## Example of using the Abra

In [42]:
%load_ext autoreload
%autoreload 2

The autoreload extension is already loaded. To reload it, use:
  %reload_ext autoreload


In [43]:
import pandas as pd
import matplotlib.pyplot as plt
import sklearn
from sklearn.model_selection import train_test_split
from sklearn.datasets import make_regression
from sklearn.metrics import r2_score
import statsmodels.api as sm
%matplotlib inline

In [44]:
from transformations import *
from selection import *

### Applying transforms

This example uses the naics5811 [dataset](http://www.nber.org/nberces/). A description of the columns is [here](http://www.nber.org/nberces/nberces5811/nberces_5811_summary_stats.pdf).

In [4]:
data = pd.read_csv('~/Downloads/naics5811.csv')
data = data.drop(['naics'], axis=1)
train, test = train_test_split(data,test_size=0.4)

get_standard_transforms_for_dataset creates a list of dicts describing standard transformations (e.g. imputations, caps, floors, onehot encoding, ihs transforms) and their parameters for the dataset columns. This list can be stored as json and used to implement the model.

In [5]:
standard_transforms = get_standard_transforms_for_dataset(train)

ihs_transforms = get_ihs_transforms_for_dataset(
    apply_transforms(train, standard_transforms), 
    drop_input=True
)

angular_transforms = [
    get_transform('pimat_ang', 'pimat', 'angular', drop_input=True),
    get_transform('piinv_ang', 'piinv', 'angular', drop_input=True),
    get_transform('pien_ang', 'pien', 'angular', drop_input=True)
]

transforms = standard_transforms+ihs_transforms+angular_transforms

In [6]:
transforms[50]

{'output': 'prode',
 'input': 'prode',
 'func': 'cap',
 'params': {'cutoff': 846.3401709195086},
 'drop_input': False}

In [7]:
transforms[120]

{'output': 'plant_ihs',
 'input': 'plant',
 'func': 'ihs',
 'params': {'ihs_factor': 10.69928324087381},
 'drop_input': True}

The list of dicts is then used by apply_transforms to apply each transformation to both the test and train set.

In [8]:
train = apply_transforms(train, transforms)
test = apply_transforms(test, transforms)

After that get_correlated_columns and get_unary_columns can be used to remove redundant and or un-informative columns.

In [9]:
correlated_column_sets = get_correlated_columns(train)

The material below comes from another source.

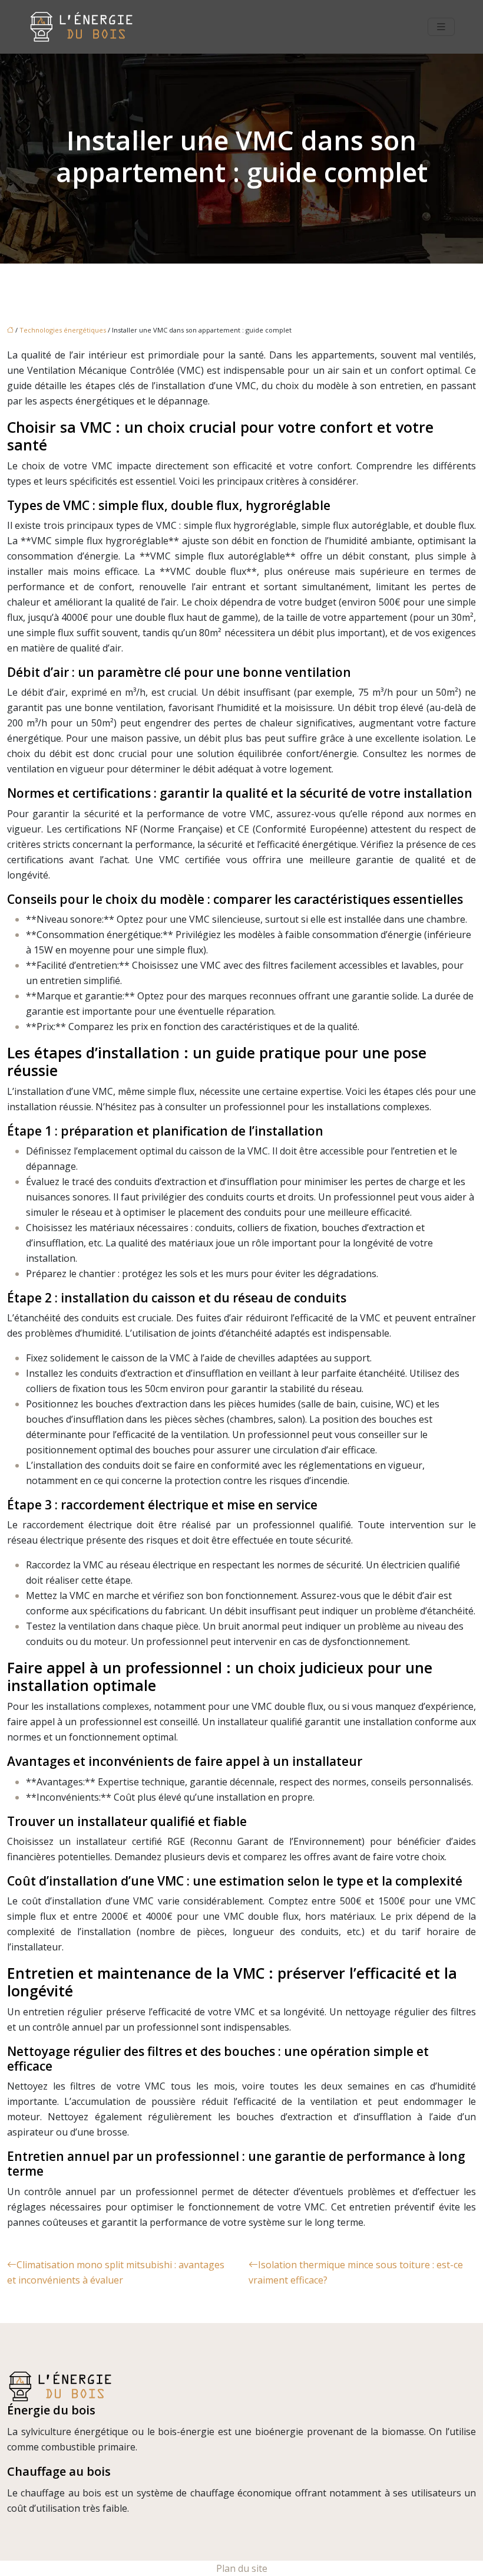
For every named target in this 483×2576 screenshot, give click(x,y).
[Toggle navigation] (441, 27)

for i in range(len(correlated_column_sets)):
    test['col_set_{}'.format(i)] = test[correlated_column_sets[i][0]]
    train['col_set_{}'.format(i)] = train[correlated_column_sets[i][0]]
    test = test.drop(correlated_column_sets[i], axis=1)
    train = train.drop(correlated_column_sets[i], axis=1)

In [10]:
unary_columns = get_unary_columns(train)
train = train.drop(unary_columns, axis=1)
test = test.drop(unary_columns, axis=1)

train['const'] = 1
test['const'] = 1

### Variable Reduction

Next variable reduction procedures can be used to select the model. In this example the target is the total capex (invest).

In [11]:
target = 'invest_ihs'
X = train.copy().drop(target, axis=1)
y = train[target]

In [12]:
all_cols = list(X)
model = sm.OLS(train[target], train[all_cols]).fit()

In [13]:
print('Train R^2: {}'.format(r2_score(train[target],model.predict(train[all_cols]))))
print('Test R^2: {}'.format(r2_score(test[target],model.predict(test[all_cols]))))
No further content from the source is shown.